Roughly 56,147 students attend 130 charters in Chicago, and an estimated 12,800 are on charter school wait lists. Well-known Chicago operators such as the Noble Network of Charter Schools and UNO Charter School Network have managed to produce headline-worthy test results. (Read The Seventy Four’s Q&A with Mike and Tonya Milkie, the husband-and-wife team that launched the Noble network in 1999).
A 2013 CREDO at Stanford University study concluded that Chicago’s charters produced larger academic gains than their traditional public school counterparts. Though another report coming out of the University of Minnesota Law School refuted that notion it was criticized as being ideologically aligned.
This next batch of charters will not be run-of the-mill, either. The district is specifically looking for applications that embrace a “Next Generation School” model that leverages the benefits of brick-and-mortar schools with technology that can deliver a personalized educational approach.
The school system is also seeking applications for dual language and “trauma-informed” schools. For applications in the latter category, Chicago Public Schools envisions that the schools will give educators extra training for handling students who suffer from post- traumatic stress disorder or experienced other kinds of hardships that affect their achievement.
Research suggests that exposure to violence can hurt how children do in school and some Chicago neighborhoods are regularly ravaged by gang-related murders including the gunning down of a 9-year-old boy last year.  
Unlike in previous years, the school system is bypassing its usual process to solicit community feedback on proposed charter schools from neighborhood advisory councils whose trained volunteers evaluate the proposals in potentially impacted neighborhoods.
Instead, the school system expects charter school leaders to demonstrate that they have community support for their school in their application.
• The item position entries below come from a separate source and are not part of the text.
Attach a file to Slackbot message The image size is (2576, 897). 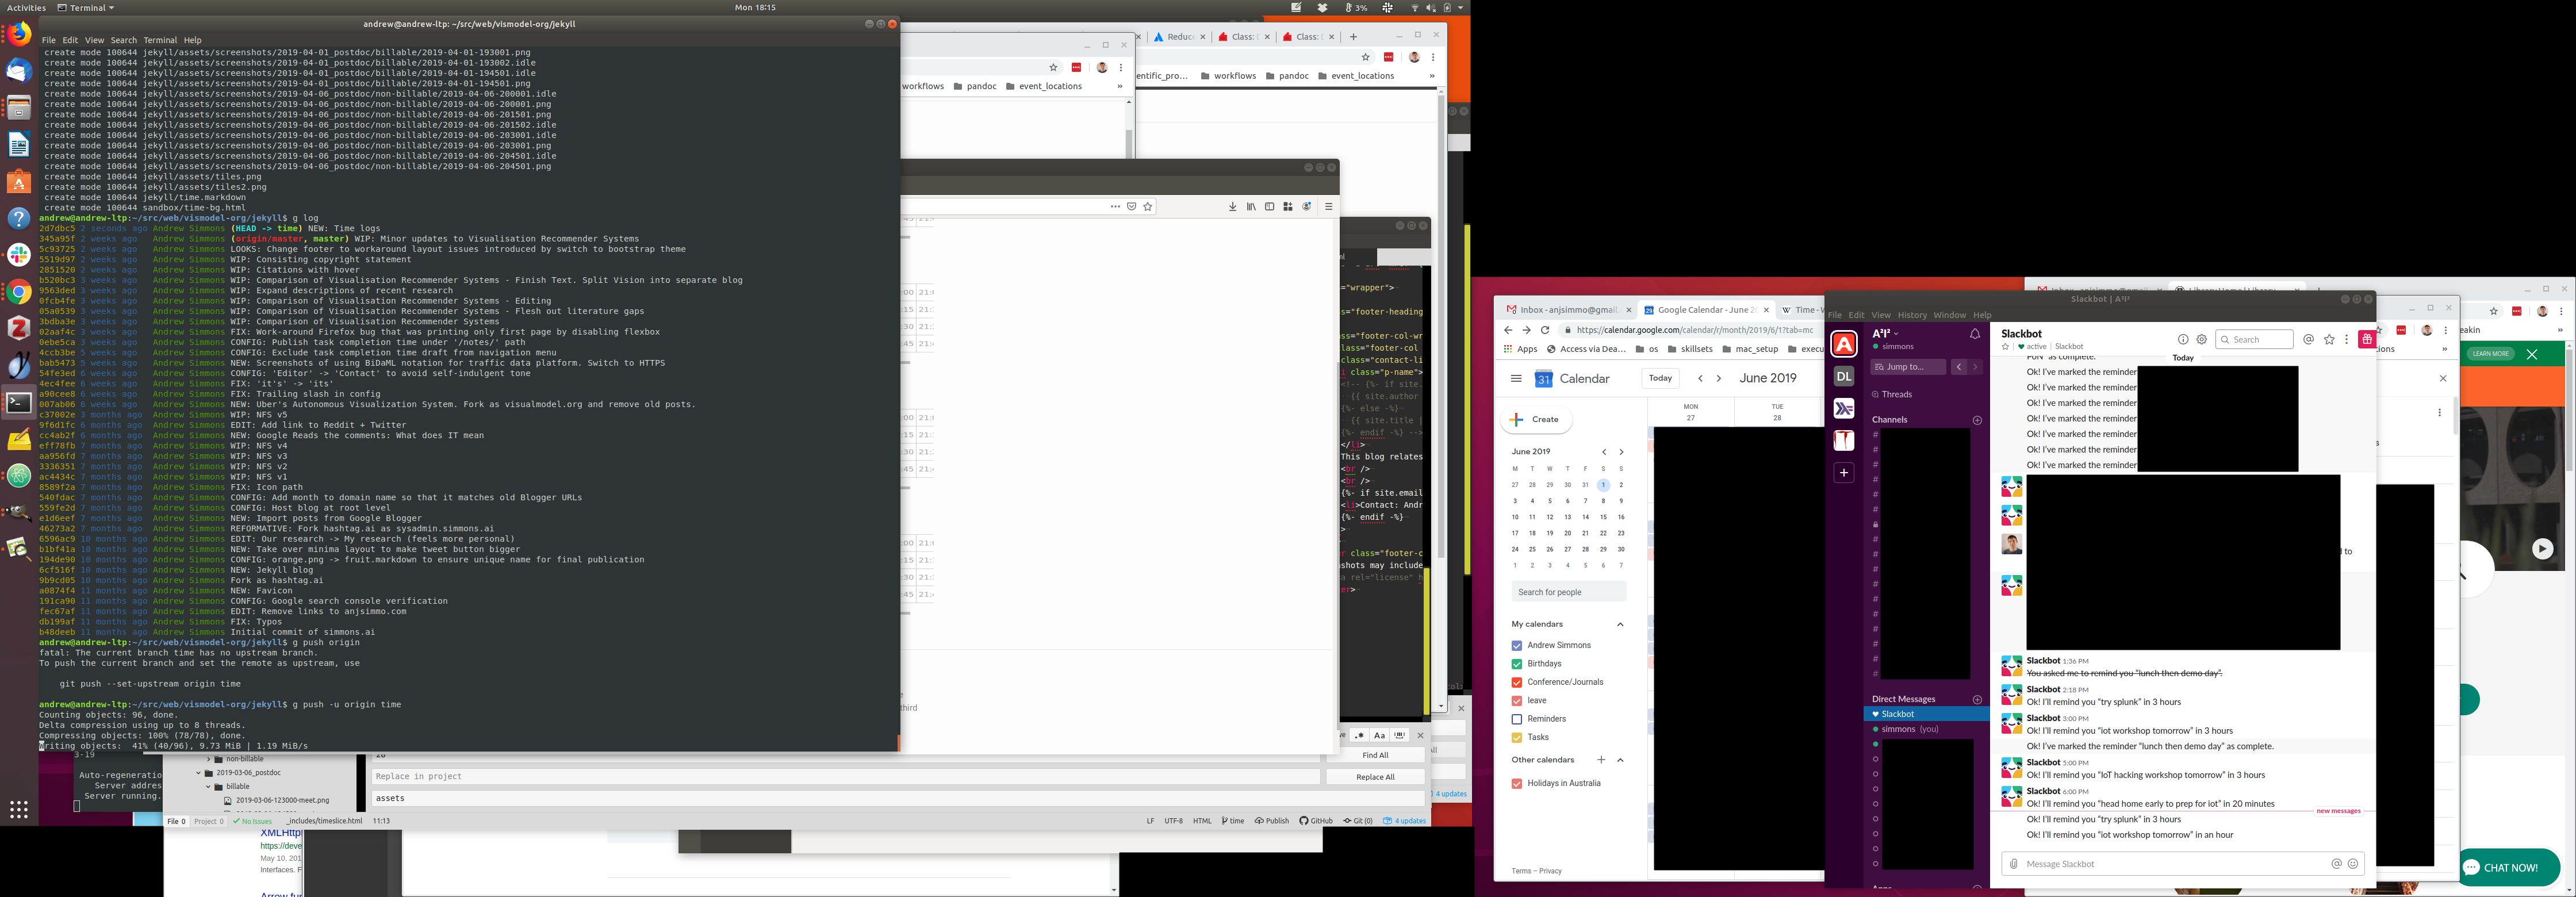[2014, 864]
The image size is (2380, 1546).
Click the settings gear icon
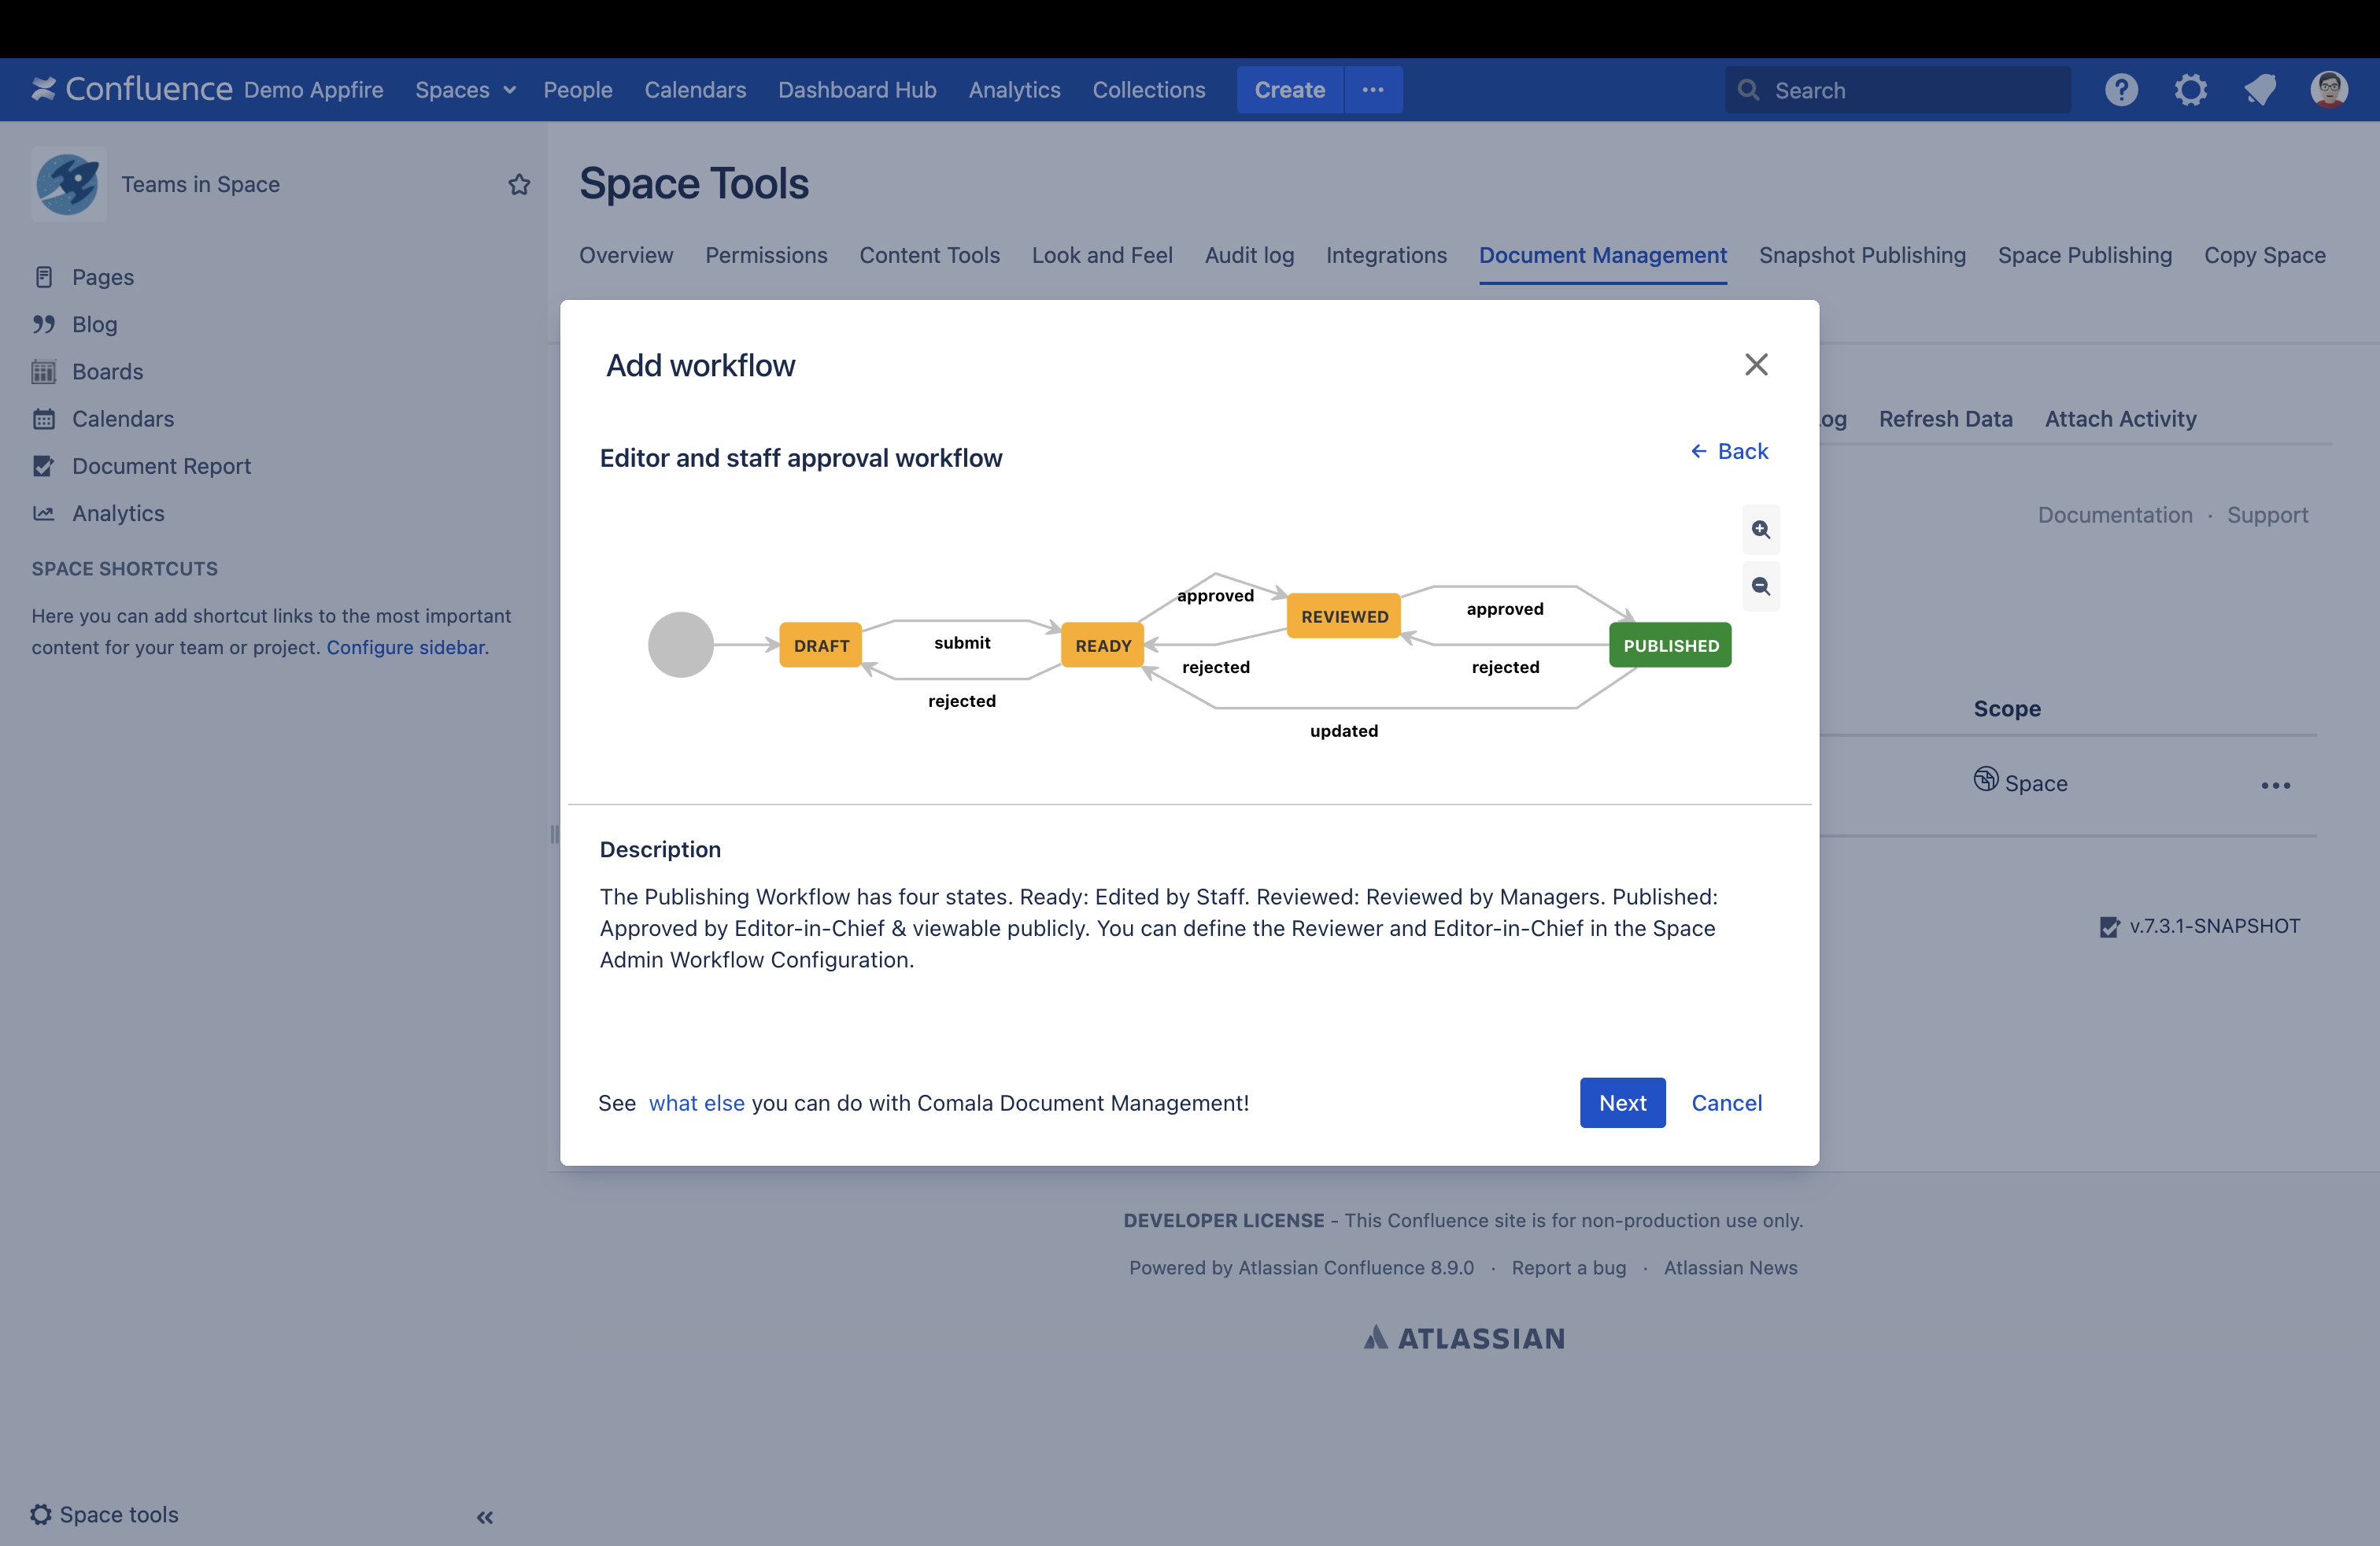[2190, 88]
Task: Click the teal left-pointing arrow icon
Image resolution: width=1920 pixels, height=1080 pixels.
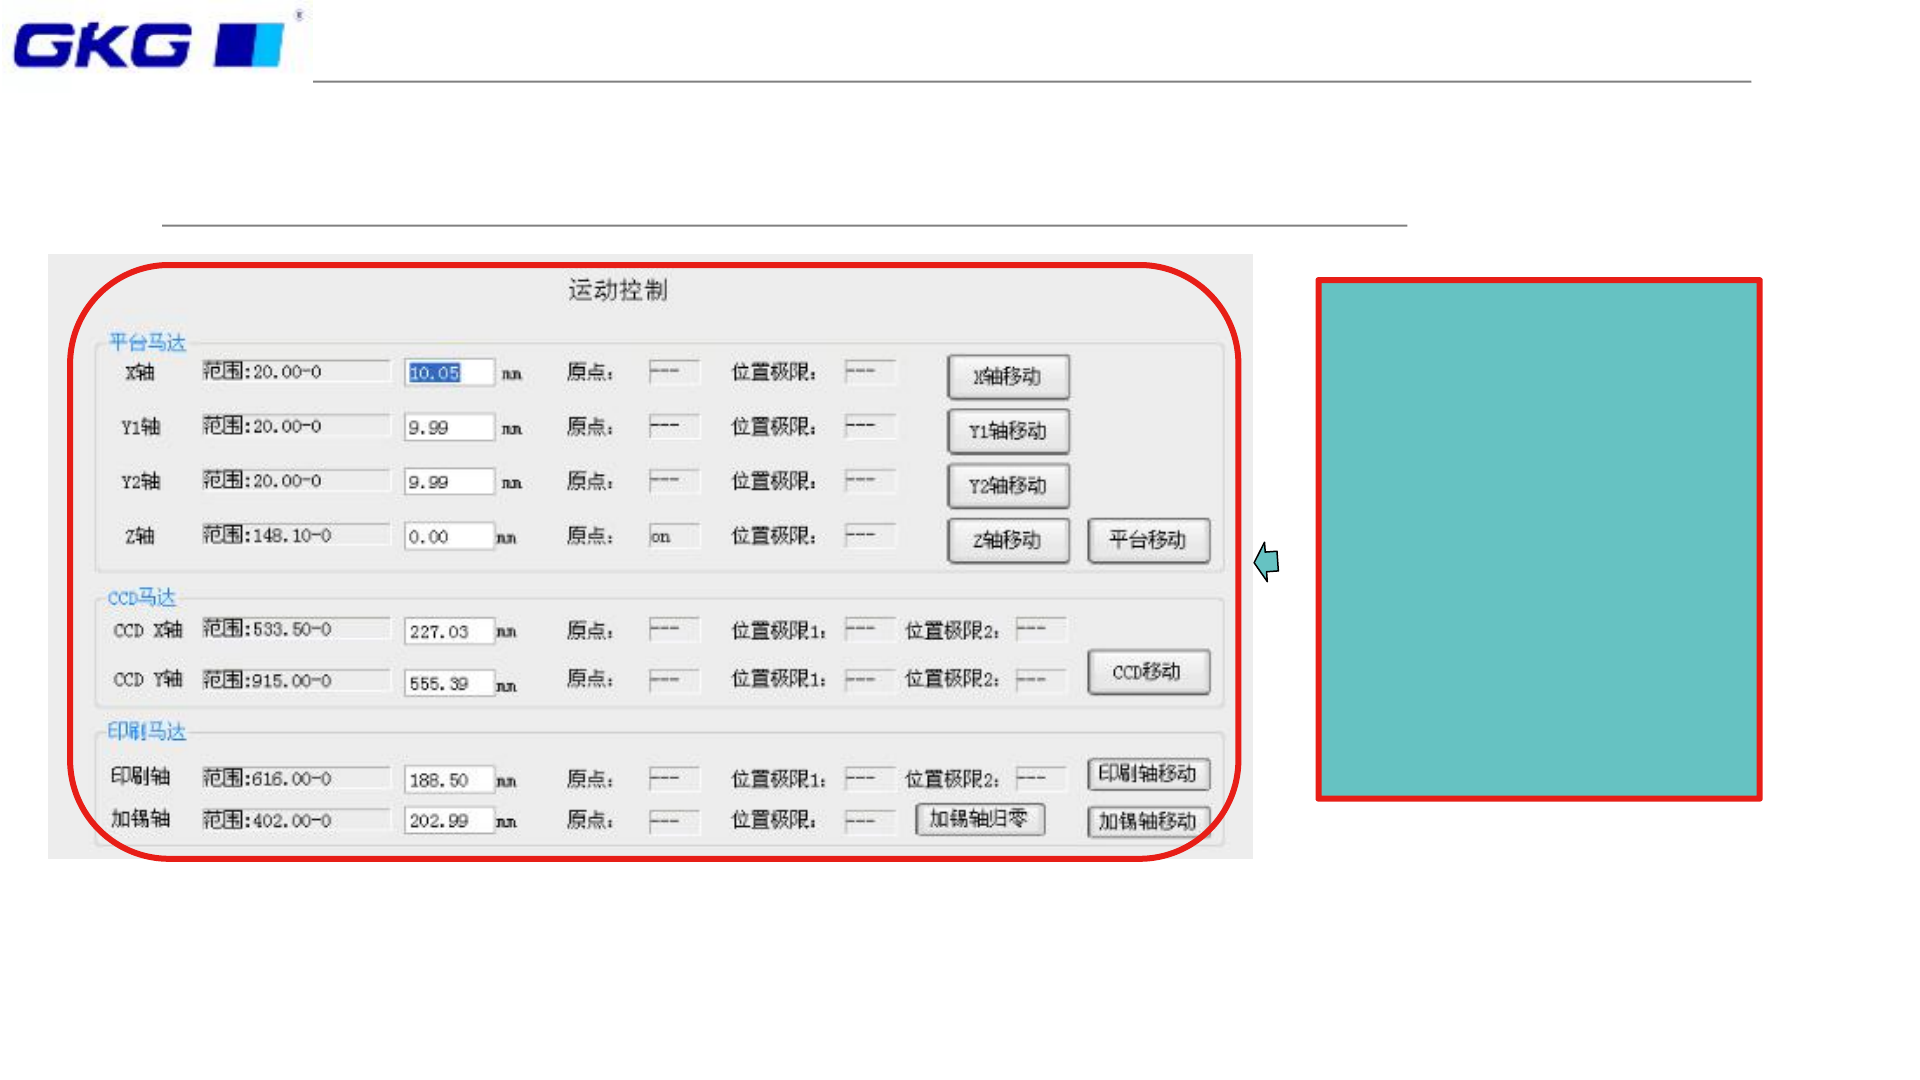Action: (1267, 561)
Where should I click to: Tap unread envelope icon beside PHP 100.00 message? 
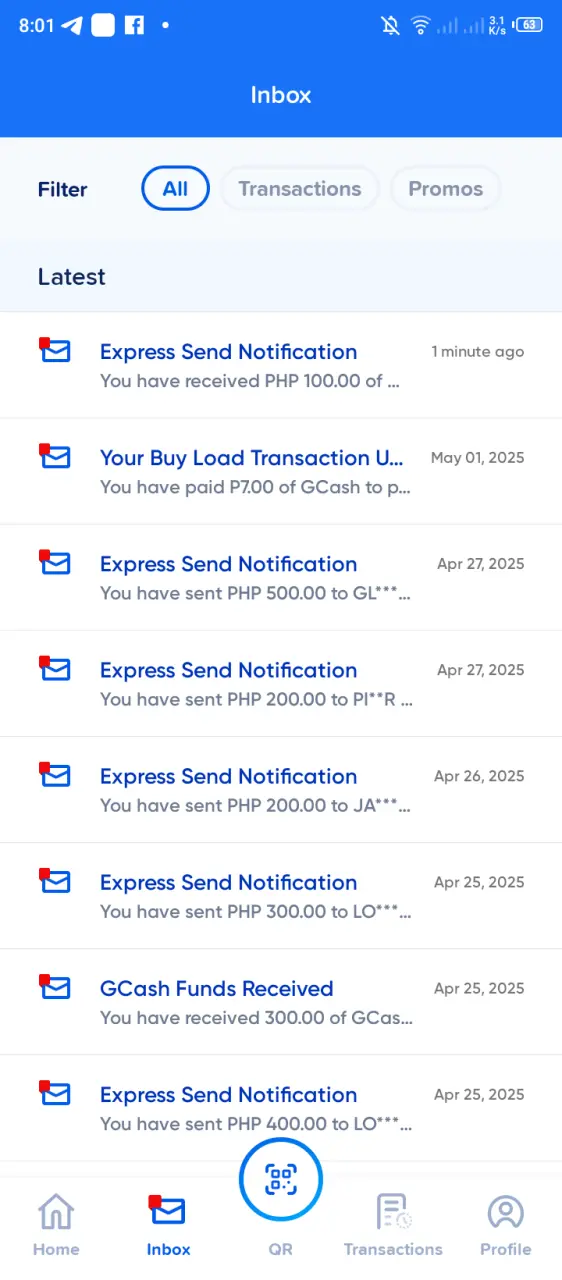click(x=55, y=350)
That change did not go unnoticed by persistent charter school critic Wendy Katten, who runs parent group Raise Your Hand.
“It looks like they're making it even less democratic,” Katten told WBEZ, the city’s public radio station. “To take (that) away—and to have the charter operators do the community engagement—that’s even more of a sham than what currently has existed. The real question is, our city needs a massive debate about opening any kind of new schools in a city that has just hemorrhaged students.”
Over the years, student enrollment in traditional public schools has declined in Chicago as more families opted for charter schools. Underenrollment in public schools in the city’s poorest South and West Side communities prompted the district to close some 50 schools in 2013.  
The reason for tweaking the community feedback process might well be financial. Last year, the process cost an eye-popping $340,000 of which the district paid half, according to city school officials.
Chicago Public Schools plans to post the proposals online, collect feedback through its website and hold a public hearing on successful charter school applications in September.
“Our thorough vetting process requires applicants to demonstrate they will meet a need for additional quality seats and have community support, and we will only move forward with applicants that meet our high standards,” Claypool said.
Applications for the new charter schools are due April 25, and the Board of Education will approve them in October. In the meantime, maybe Chicago Public Schools will manage to chip away at some of the other things that could go on that New Year’s wish list.